The Client engaged us to undertake a first year International Standard on Assurance Engagements (ISAE) 3402 Type 1 audit to provide assurance to its clients over the controls operated within the service. The controls encompassed the payroll services provided to various clients across the different payroll services, industry groups and jurisdictions.
How we helped
Our experienced business risk and information security consultants invested the time to develop an intimate knowledge of the Client’s business, ensuring that they understood the operating model and key risks within the service. We reviewed the service risk assessment and relevant control objectives ensuring that these addressed key financial
control considerations for their clients. We identified the suite of key controls in place across the payroll services relevant for each control objective and planned and executed our audit in accordance with the ISAE 3402 standard covering both business and Information Technology controls. We discussed our findings throughout the audit ensuring that the Client was aware of all matters that could impact the final report and the reasons for that assessment as these were identified. We made sure that the client understood the rationale for all the control exceptions identified in the audit report.

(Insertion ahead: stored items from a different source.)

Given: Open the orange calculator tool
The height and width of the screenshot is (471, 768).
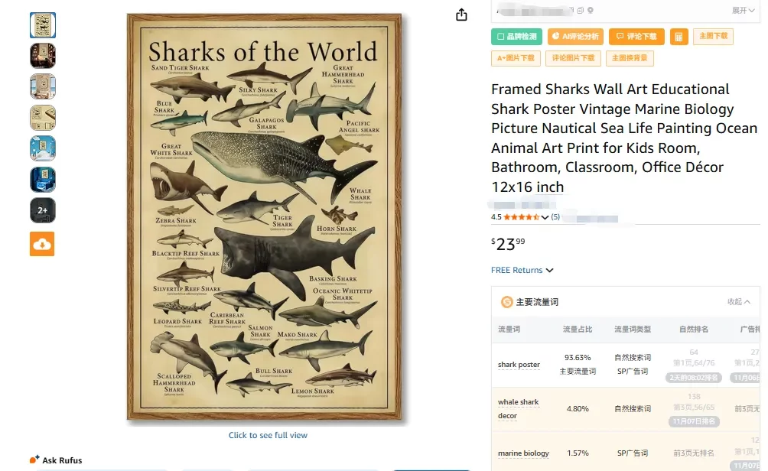Looking at the screenshot, I should [679, 37].
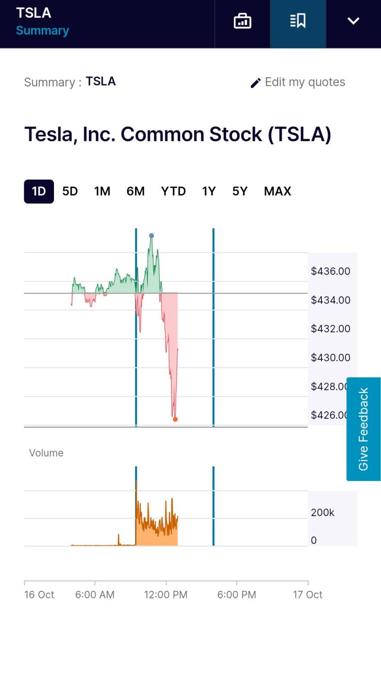This screenshot has width=381, height=691.
Task: Show the 6M chart range
Action: [136, 191]
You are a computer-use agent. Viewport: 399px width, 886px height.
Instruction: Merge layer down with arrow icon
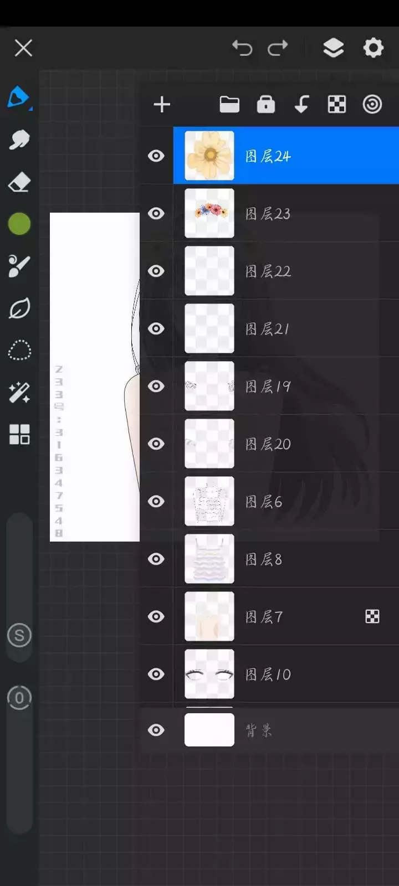click(301, 104)
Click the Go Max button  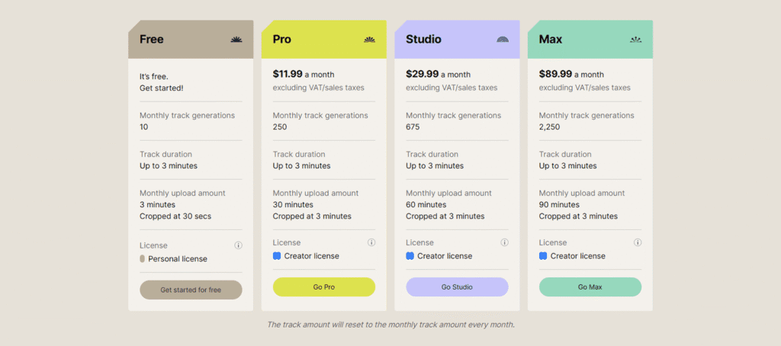[x=590, y=287]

As a first year ISAE 3402 audit we provided relevant guidance to management ensuring that they understood the requirements of the Standard. Our experience of similar services enabled us to efficiently identify key control gaps and short-comings in the design of some key controls. We provided management with useful recommendations for the resolution of the identified exceptions. We developed a control assessment framework for the ongoing maintenance and oversight of key
controls for the Client that will assist in ensuring they are prepared for the next audit.